IRS Tightens Compliance Standard for Employer OICs

Thomson Reuters Tax & Accounting  

· 5 minute read

Thomson Reuters Tax & Accounting  

· 5 minute read

The IRS has provided interim guidance on when an employer is “in compliance” with its federal tax deposit requirements for purposes of making an offer-in-compromise [SBSE-05-0422-0014, 4/25/2022].

Old procedure.

The IRS requires an employer submitting an offer-in-compromise to be in compliance with its federal tax deposit (FTD) obligations. Under the old offer procedure, the IRS treated an employer as “in compliance” with the obligations if the employer made all required FTDs for the quarter in which it submitted the offer (submission quarter) and subsequent quarters.

Note. An offer-in-compromise is an agreement between the taxpayer and the IRS that settles a tax debt for less than the full amount owed. Generally, a taxpayer making an offer must be in compliance with all their tax obligations before the IRS will consider it.

Procedural change.

Under the new procedure, the IRS won’t consider an employer to be “in compliance” with its FTD obligations unless, before submitting its offer, the employer has made all required FTDs for the submission quarter and the two preceding quarters.

Note. If the IRS determines that the employer hasn’t make all required FTDs, the IRS won’t process the offer but will return the offer to the taxpayer and apply any payment made with the offer to the employer’s tax debt.
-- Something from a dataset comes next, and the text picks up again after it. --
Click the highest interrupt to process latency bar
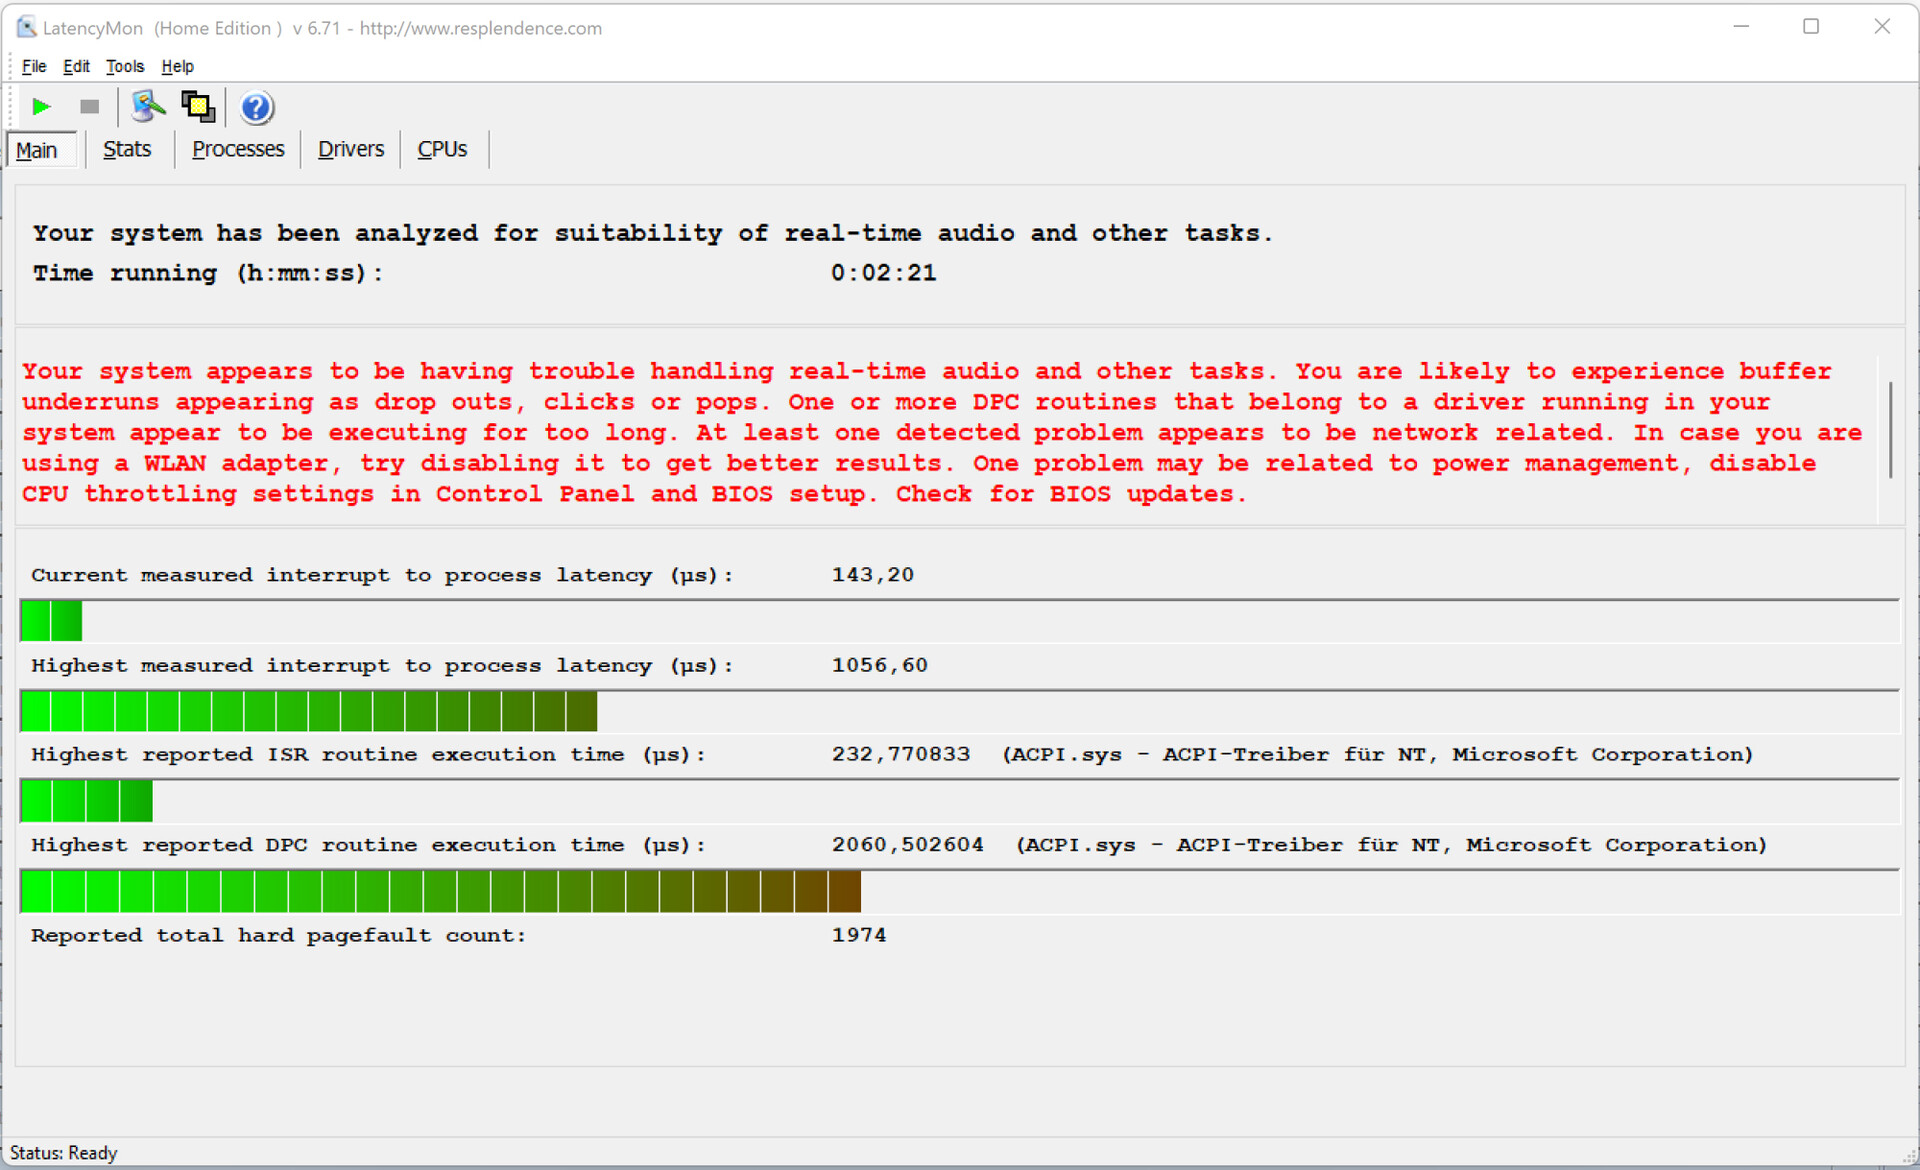The height and width of the screenshot is (1170, 1920). point(308,711)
In addition, the taxpayer must stay in compliance with all its tax obligations (including making its FTDs) though the investigation of its offer and the monitoring period for accepted offers.

Revised Form 656-B.

The new revision of Form 656-B, Offer in Compromise Booklet (Rev 4-2022) must be used for any offer made after May 26, 2022. See Payroll Update, 04/27/2022.

Effective date.

This interim guidance is effective April 25, 2022.